Raggedy Ann and Andy: A Proslavery Adventure

The Musical

*Spoilers aplenty--I will discuss the entire movie

In 1977,
the beloved Raggedy Ann and Andy dolls came out in their own animated musical adventure, directed by Richard Williams. Beneath the innocent facade of Raggedy Ann and Andy: A Musical Adventure lie some rather dark themes. I think it's enough to say that, had this movie been released two-hundred years ago (imagining there were movies that far back), we would be viewing it through a much different lens. The images and dialogue of the movie conjure themes of slavery, suicide, and eroticism. Perhaps this is accidental on the part of the director, but it's too pervasive, too well conceived to ignore.

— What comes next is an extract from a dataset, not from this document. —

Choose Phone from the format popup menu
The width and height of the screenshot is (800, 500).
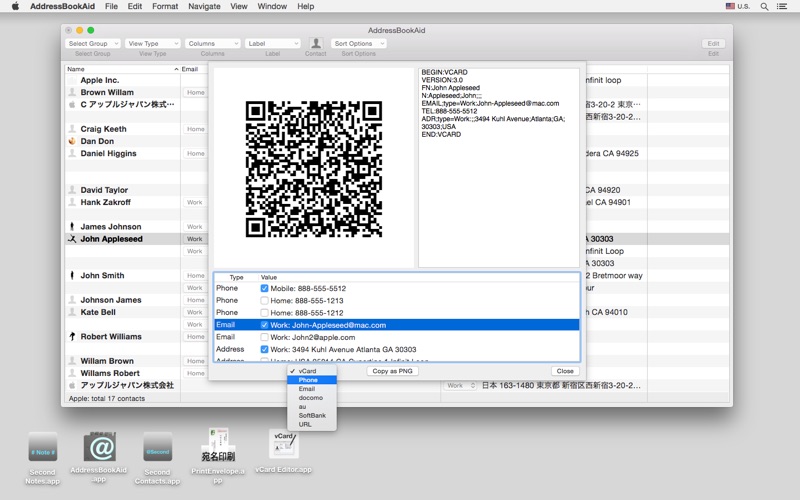click(308, 380)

Raggedy Ann and Andy takes up a concept that was later made popular in Pixar's first full-length film, Toy Story. This concept, of course, involves toys coming to life when their owners are absent. While this is a very imaginative idea, I don't believe the implications of staging what turn out to be living, rational beings as pieces of property has been widely considered, if at all. I'm talking about implications of slavery. In Toy Story, favorite toys are branded with the first letter of their owner's name, they oversee the working order of the toys in the absence of said owner, and they come face-to-face with one cruel toy owner no toy wants to be sold to. Toys are, in many ways, the perfect symbol for slaves. In the eyes of their owners, they're nothing but hunks of plastic incapable of intellectual or rational thought. But when these human owners leave the room the toys come to life and speak and behave intelligently. To compare, slave-owners viewed Africans as brutes who lacked the requisite degrees of humanity to make them equal to their white owners. It was simply unthinkable that the slave could have the intellectual capacities to plan a revolution, much less a successful one, and inconceivable, as well, that they would even want to revolt. However, the slaves did plan revolts, but only when their owners weren't looking. The most successful one was the Haitian Revolution, during which the black slaves wrestled Haiti, formerly St. Domingue, from the French. Toy Story, as well, stages a revolution, in escaping the maniacal and cruel Sid, and the toys use to their advantage that Sid couldn't conceive of them being able to act on their own.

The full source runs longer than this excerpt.